Aiding TV’s retention of the top spot is the safe environment it provides brands, which digital is yet to meet.
“Marketers now are more concerned about brand safety issues,” Ractliffe says. “So it really comes down to whether or not digital media can provide enough safeguards to ensure there is no erosion in trust.”
That erosion came to light in the local market last year when Holden, Vodafone and Tourism New Zealand suspended their ads on YouTube due to concerns over ads appearing alongside racist, sexist or terrorist content.
At the time, Tourism New Zealand general manager of corporate affairs Deborah Gray told StopPress it would continue to serve up advertising on YouTube in the future under tighter brand safety exclusions.
Similarly, Ractliffe says digital advertising requires greater policing than that on TV because, on TV, the content against which the advertising sits is known.
“If digital can do that, then maybe there’s a chance it can overtake TV, but is still has a while to go.”
TV’s decline slowed in 2017 and Ractliffe explains that 2016’s decline in spend on TV would have been the result of a spike in 2015 associated with the Rugby World Cup.
She says sports events such as the Rugby World Cup provide opportunities for sponsorship and therefore, they’re associated with increased advertising spend.
This year’s Commonwealth Games is set to see similar opportunities and already, the Olympic Winter Games have seen the New Zealand Olympic Committee roll-out a campaign called ‘Earn the Fern’, on social media and outdoor.
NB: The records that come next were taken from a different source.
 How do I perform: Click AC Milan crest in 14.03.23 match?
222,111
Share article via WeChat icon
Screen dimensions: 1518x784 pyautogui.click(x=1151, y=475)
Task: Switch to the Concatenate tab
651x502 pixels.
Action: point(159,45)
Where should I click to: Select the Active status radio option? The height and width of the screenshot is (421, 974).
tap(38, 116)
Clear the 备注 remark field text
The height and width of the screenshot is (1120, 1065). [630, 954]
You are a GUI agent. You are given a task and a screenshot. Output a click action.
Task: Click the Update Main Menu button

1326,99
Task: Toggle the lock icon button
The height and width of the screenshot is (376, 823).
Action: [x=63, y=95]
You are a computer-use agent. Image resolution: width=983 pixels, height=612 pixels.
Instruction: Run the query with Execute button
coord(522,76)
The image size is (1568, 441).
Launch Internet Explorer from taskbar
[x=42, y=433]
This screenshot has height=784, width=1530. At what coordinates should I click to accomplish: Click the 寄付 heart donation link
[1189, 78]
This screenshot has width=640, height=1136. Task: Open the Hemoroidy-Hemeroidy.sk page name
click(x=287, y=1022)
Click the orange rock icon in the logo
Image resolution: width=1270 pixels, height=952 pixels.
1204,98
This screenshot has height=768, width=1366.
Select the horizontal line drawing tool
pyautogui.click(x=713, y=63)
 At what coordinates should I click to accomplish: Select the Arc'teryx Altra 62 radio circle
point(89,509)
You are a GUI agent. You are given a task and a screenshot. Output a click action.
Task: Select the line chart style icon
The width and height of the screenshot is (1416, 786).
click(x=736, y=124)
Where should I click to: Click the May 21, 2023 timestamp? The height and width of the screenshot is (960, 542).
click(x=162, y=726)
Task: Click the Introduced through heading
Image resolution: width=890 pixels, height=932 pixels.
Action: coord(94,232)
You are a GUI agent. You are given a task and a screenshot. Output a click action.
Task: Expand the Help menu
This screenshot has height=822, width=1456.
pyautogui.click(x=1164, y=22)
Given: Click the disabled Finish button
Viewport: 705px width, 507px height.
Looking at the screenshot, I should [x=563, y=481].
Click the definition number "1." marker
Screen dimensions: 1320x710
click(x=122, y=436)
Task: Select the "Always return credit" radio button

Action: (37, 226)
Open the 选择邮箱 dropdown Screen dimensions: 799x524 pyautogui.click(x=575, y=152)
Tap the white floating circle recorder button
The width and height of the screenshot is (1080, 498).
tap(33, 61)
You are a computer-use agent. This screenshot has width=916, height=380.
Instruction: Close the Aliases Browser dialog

APN Outdoor is an official partner of the committee.
Comparing New Zealand’s agency spend to that of Australia, our neighbours have bigger spend but local growth is higher. 2017 was also a record year across the ditch, with media agency spend up 0.7 percent to reach $7.11 billion.
Its spend trends display the spend on the digital channels of each category as well as the traditional offering and showed that while traditional TV was down 0.7 percent in 2017, TV’s digital offerings (excluding programmatic) was up 3.4 percent.
Spend was down 22.3 percent on newspapers and 20.8 percent on magazines, while digital (unaligned to traditional media) was up 12.3 percent.
Looking into the future, Ractliffe says the question for the New Zealand market is how the economy fares moving forward.
“You’ve just got a new government, there’s a lot of change – what impact does that have on advertiser sentiment?” she asks. “Are business still feeling confident and prepared to invest more in advertising to fuel their business growth?”
She says there is a strong correlation between advertising and confidence in the economy, and if confidence remains high then the advertising market will continue to grow. However, if something happens with the new government and that confidence falters, the expected course of events would be to see advertising start to fall away.
The new government and election saw government advertising spend up 9.9 percent last year, the third highest growth seen in the top 10 product categories.
Automotive brands achieved 11.9 percent growth and communications achieved 10.8 percent growth.
Meanwhile, airlines/travel agents saw the biggest drop, down 16.4 percent. Ractliffe says it was unusual to see the drop as it is usually one of the strongest categories in New Zealand given it’s a travel-orientated economy.